Der Gusenbauer-Kurs hat aber spätestens mit dem Spargelessen mit Haider begonnen und hätte eigentlich jeden aufmerksamen Beobachter stutzig machen müssen. Gusenbauer konnte schon in seiner Oppositionszeit den Verlockungen, so zu reden wie es Hans Dichand gerne hört, nicht widerstehen. Die Methode, Wählerstimmen im dritten Lager zu lukrieren, führte letztlich unter anderem zur Zustimmung der SPÖ zu den Verschlechterungen im Asylgesetz. Der derzeitige Höhepunkt ist aber damit erreicht, dass Gusenbauer Strache einen Freibrief ausstellt, indem er seine Kriegsspiele als „Jugendtorheit“ verniedlicht.
Nun kann man auf dem Standpunkt stehen, dass man sich von einer Tat, die vor zwanzig Jahren im jugendlichen Leichtsinn begangen wurde, distanzieren darf. Die Voraussetzung ist jedoch eine radikale Abkehr von einer Unheil bringenden Weltanschauung. Aber Strache hat sich keinesfalls geändert und falls die ehemaligen „Wehrsportübungen“, an denen unter anderem auch der bekennende Neonazi Andreas Thierry teilgenommen hat, als Beweis für eine Jugendtorheit herhalten müssen, dann ist Strache konsequenterweise im Besitz des Geheimnisses der ewigen Jugend.
Bezeichnenderweise wurde Strache bereits 1991 durch Westenthaler (sic!) der Eintritt in den RFJ verweigert, weil ihm dieser zu rechtslastig war. Nach einer Kundgebung von Rechtextremisten, die gegen die Wehrmachtsausstellung protestierten, bezeichnete er die Zusammenrottung von Neonazis als „legale, angemeldete und auf dem Rechtsboden stehende Demonstra­tion von Andersdenkenden“. Die „Andersdenkenden“ skandierten bei diesem Umzug in der Innenstadt unter anderem den Liedtext einer Skinhead-Band namens Gestapo: „Ich mag Adolf und sein Reich, alle Juden sind mir gleich, ich mag Skinheads und SA, Türken klatschen, ist doch klar …“ Am 8. Mai 2004 beim „Totengedenken“ im Inneren der Wiener Hofburg hielt Strache die „Gedenkrede für die deutschen Gefallenen des Krieges“. Für ihn sind die Wehrmachtsdeserteure „Täter“, die „Unschuldige auf dem Gewissen“ haben. Beim Wiener Landesparteitag der FPÖ im Juni 2006 meinte er, angesichts einer angeblichen „Überfremdung“ oder „Umvolkung“ sei es nötig, „den Kampfanzug anzuziehen“. Zwei Mal sei in der Vergangenheit bereits die Türkenbelagerung zurückgeschlagen worden. Und er warnt vor „hunderttausenden Zigeunern, die darauf warten, zu uns zu kommen“.

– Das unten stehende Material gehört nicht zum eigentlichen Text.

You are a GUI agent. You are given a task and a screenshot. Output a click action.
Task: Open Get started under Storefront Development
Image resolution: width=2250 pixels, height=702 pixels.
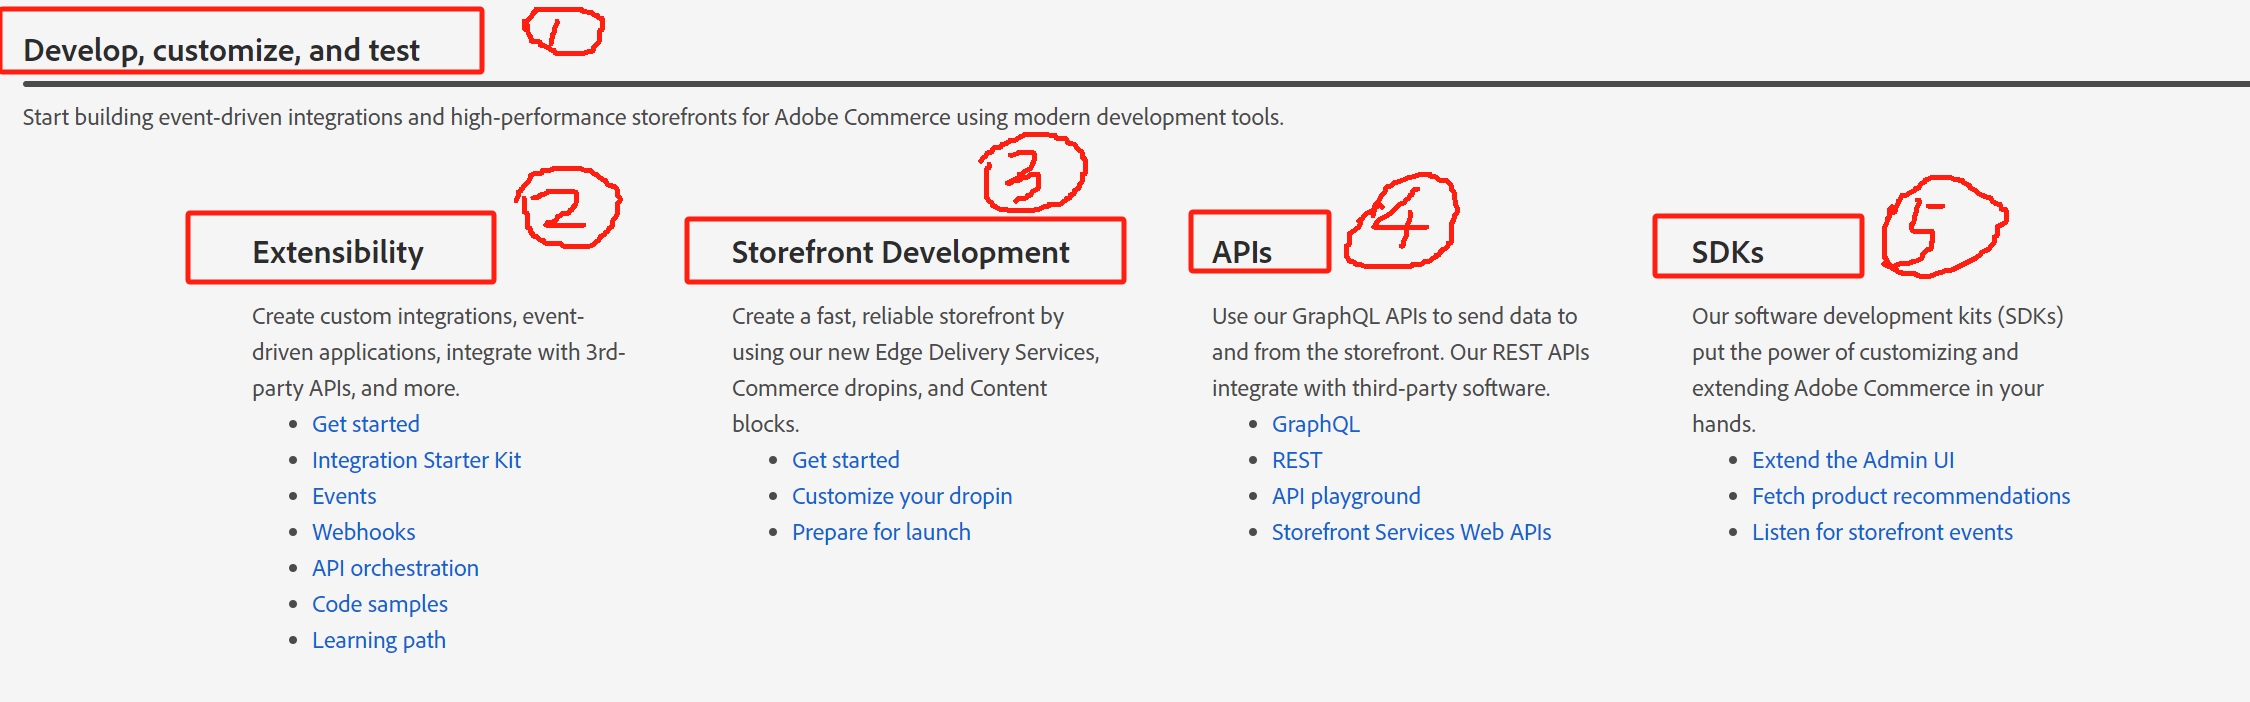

Hallo! Ist da jemand? André Heller und Co, bitte aufwachen! Wieso spricht denn keiner von euch die simple Wahrheit aus, dass der Kanzler in Wirklichkeit nackt ist? Warum hören wir keine deutlichen Worte vom anständigen Kern der Partei? Ist denn Taktik, die ausschließlich für Machterhalt eingesetzt wird und moralische Prinzipien über Bord wirft, nicht auf Dauer kontraproduktiv? Sind der „Verhandlungserfolg“ mit der ÖVP und die gebrochenen Wahlversprechen nicht bereits ausreichende Belege für die Ignoranz des Parteiobmanns? Ist die SPÖ aus falsch verstandenem Corpsgeist bereits unfähig zur Selbstregulierung? Wozu wurde Schüssel abgewählt? Hat es denn genügt, etwas zu verändern, damit alles beim Alten bleibt?
Ich jedenfalls, bin mittlerweile fest davon überzeugt, dass unter Alfred Gusenbauer keine Restitution be­­schlossen worden wäre.